Désireuse d'éviter tout malentendu, le premier voyage de Meloni à l'étranger après être devenue Premier ministre a été de voir von der Leyen à Bruxelles, pour la rassurer sur le fait que l'Italie respecterait ses obligations, malgré les réserves qu'elle avait émises avant son élection.
"Il aurait été impensable pour Meloni de risquer de manquer cet argent. Un échec aurait été une tragédie", a déclaré Daniele Albertazzi, professeur de politique à l'Université de Surrey. "Elle s'est comportée de la seule manière qu'elle pouvait", a-t-il déclaré.
Sa seule rencontre avec un dirigeant européen est survenue trois semaines après le début de son travail, lorsque le président français Emmanuel Macron a dénoncé l'Italie pour avoir refusé de laisser un navire de sauvetage transportant plus de 200 migrants accoster dans ses ports. Le bateau se dirigea plutôt vers la France.
Une source gouvernementale à Rome a déclaré que la dispute avait été causée par un malentendu. L'équipe de relations publiques de Meloni pensait que Macron avait accepté de prendre le navire et a tweeté pour le remercier. En fait, il ne l'avait pas fait et avait le sentiment que Rome essayait de le manipuler, a déclaré la source.
La paire a depuis fait amende honorable, ont déclaré des responsables.
Un diplomate de l'UE, qui a refusé d'être nommé, a déclaré que Meloni, qui avait auparavant exprimé un euroscepticisme féroce, cherchait toujours à trouver ses marques en Europe et était clairement prudente.
Cette même prudence s'est également manifestée à la maison.
PLANS À LONG TERME
Sa coalition n'a pas encore présenté de réforme majeure et son premier budget maigre a ignoré de nombreuses promesses de campagne coûteuses.
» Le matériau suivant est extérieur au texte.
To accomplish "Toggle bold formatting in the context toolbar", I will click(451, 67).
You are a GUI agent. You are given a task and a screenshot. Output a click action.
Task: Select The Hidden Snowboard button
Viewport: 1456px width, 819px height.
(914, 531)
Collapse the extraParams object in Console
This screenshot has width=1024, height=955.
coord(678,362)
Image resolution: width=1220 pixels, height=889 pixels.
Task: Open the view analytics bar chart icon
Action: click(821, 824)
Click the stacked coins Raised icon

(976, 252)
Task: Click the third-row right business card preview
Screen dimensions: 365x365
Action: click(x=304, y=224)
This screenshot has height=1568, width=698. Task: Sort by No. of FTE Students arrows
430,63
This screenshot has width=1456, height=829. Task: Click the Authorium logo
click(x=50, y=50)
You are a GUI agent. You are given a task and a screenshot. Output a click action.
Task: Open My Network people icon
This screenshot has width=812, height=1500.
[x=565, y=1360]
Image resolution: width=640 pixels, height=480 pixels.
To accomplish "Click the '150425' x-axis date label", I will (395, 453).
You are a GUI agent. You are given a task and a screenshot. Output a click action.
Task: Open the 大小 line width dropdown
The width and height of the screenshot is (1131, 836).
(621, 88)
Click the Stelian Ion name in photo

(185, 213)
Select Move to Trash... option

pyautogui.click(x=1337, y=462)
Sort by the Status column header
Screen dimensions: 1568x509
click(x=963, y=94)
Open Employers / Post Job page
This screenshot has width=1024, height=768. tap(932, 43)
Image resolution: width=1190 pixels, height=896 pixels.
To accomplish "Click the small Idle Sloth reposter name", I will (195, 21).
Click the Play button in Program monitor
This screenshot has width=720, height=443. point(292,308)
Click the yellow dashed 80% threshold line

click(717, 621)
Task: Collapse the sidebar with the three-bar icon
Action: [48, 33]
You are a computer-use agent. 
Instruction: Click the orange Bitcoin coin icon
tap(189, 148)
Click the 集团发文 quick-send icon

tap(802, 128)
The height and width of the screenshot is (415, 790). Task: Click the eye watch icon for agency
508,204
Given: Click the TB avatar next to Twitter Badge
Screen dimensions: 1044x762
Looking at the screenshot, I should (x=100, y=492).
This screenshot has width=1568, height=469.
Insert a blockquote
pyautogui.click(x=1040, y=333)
Le gouvernement a également supprimé une mesure d'allégement des droits d'accise qui était en place sur le carburant depuis mars 2022, bien qu'il ait promis une fois d'éliminer complètement la taxe.
Jusqu'à présent, le public italien a applaudi la prudence de Meloni, le soutien à son parti des Frères d'Italie dépassant les 30 % dans les sondages contre 26 % aux élections de septembre - plus de trois fois le soutien que ses partenaires de coalition, la Ligue et Forza Italia, sont dessin.
Dans un pays en proie à des turbulences politiques, les trois partis au pouvoir ont évité toute lutte intestine majeure et prédisent qu'ils gouverneront ensemble pendant un mandat complet de cinq ans, ce qui ne s'est produit qu'une seule fois depuis la Seconde Guerre mondiale.
Les partisans disent que cela signifie qu'ils peuvent prendre leur temps pour des réformes, telles que l'introduction d'un gouvernement de style présidentiel.
"Nous travaillons sur un programme étalé sur cinq ans sans l'angoisse de devoir ramener à la maison des résultats instantanés", a déclaré à Reuters Giovanni Donzelli, responsable de l'organisation au sein des Frères d'Italie.
Dans les coulisses, certains changements émergent, le bloc de droite commençant à placer ses propres personnes à des postes clés, tandis qu'une refonte prévue du Trésor pourrait donner à Meloni et à ses alliés plus de pouvoir pour façonner les entités contrôlées par l'État.
Mais la domination des sondages de Meloni sur ses partenaires, qui à plusieurs reprises avaient auparavant dirigé le bloc conservateur, pourrait créer des frictions, la Ligue et Forza Italia n'acceptant probablement pas de jouer longtemps le rôle de partenaire junior.
Un déclencheur probable de la dissidence est la pression de la Ligue pour donner à ses bastions du nord une plus grande autonomie, y compris plus de voix sur la façon dont leurs impôts sont dépensés. Une telle réforme n'est pas appréciée par les Frères d'Italie, qui craignent qu'elle ne nuise à ses fiefs électoraux des régions du centre et du sud.
"L'autonomie régionale va causer beaucoup de problèmes à Meloni. C'est un cercle très difficile à concilier", a déclaré Albertazzi.